New Study Confirms BPA in Receipts

Green Chemistry Pioneer’s Paper Documents Risk

Sophisticated tests on paper used to print cash register receipts at 10 suburban Boston-area stores found measurable levels of the controversial plastics chemical bisphenol A in all but two of them, according to a new study by John C. Warner, acclaimed as the co-founder of “green chemistry.”

The paper was published July 28 in the peer-reviewed journal Green Chemistry Letters and Reviews, shortly after Environmental Working Group released a research report that found endocrine-disrupting BPA in 40 percent of 36 printed receipts collected from fast food restaurants, big retailers, grocery stores, gas stations and post offices in seven states and the District of Columbia.

Warner, president and chairman of the Warner Babcock Institute for Green Chemistry in Wilmington, Mass., said in a telephone interview from the Seattle airport that he had known about the presence of BPA in thermal paper for years. He said he began to wonder whether it posed an exposure risk when controversy erupted over the widespread use of the synthetic estrogen in polycarbonate plastics in bottles, can linings and food containers. Uncertain whether BPA was still in use in thermal paper in the mid-2000s, he assigned a group of chemistry students at the University of Massachusetts to test for it as a class project, he said. They found it.

Raw data:
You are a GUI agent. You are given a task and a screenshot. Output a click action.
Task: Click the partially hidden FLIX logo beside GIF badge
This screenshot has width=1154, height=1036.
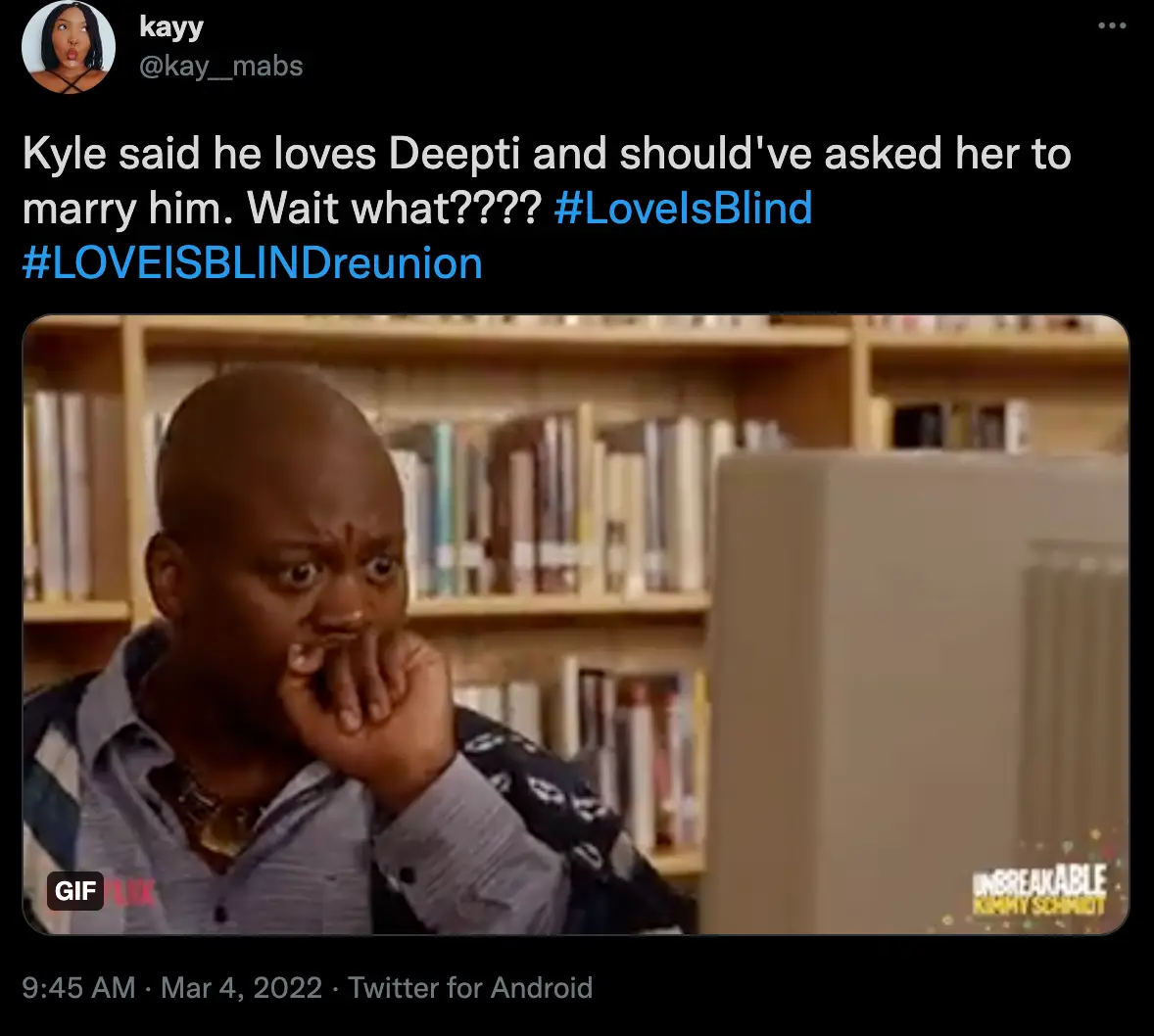[130, 892]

What to do:
Check each statement against the BPA receipts article, answering yes or no and quoting the words that decide it.
1. Warner's study found BPA in the receipt paper from every one of the 10 stores tested.
2. The Environmental Working Group report found BPA in 40 percent of 36 receipts.
3. Warner's paper appeared in a journal that is not peer-reviewed.
Use only the BPA receipts article to respond.

Solution for this exercise:
1. No: "found measurable levels of the controversial plastics chemical bisphenol A in all but two of them"
2. Yes: "found endocrine-disrupting BPA in 40 percent of 36 printed receipts"
3. No: "published July 28 in the peer-reviewed journal Green Chemistry Letters and Reviews"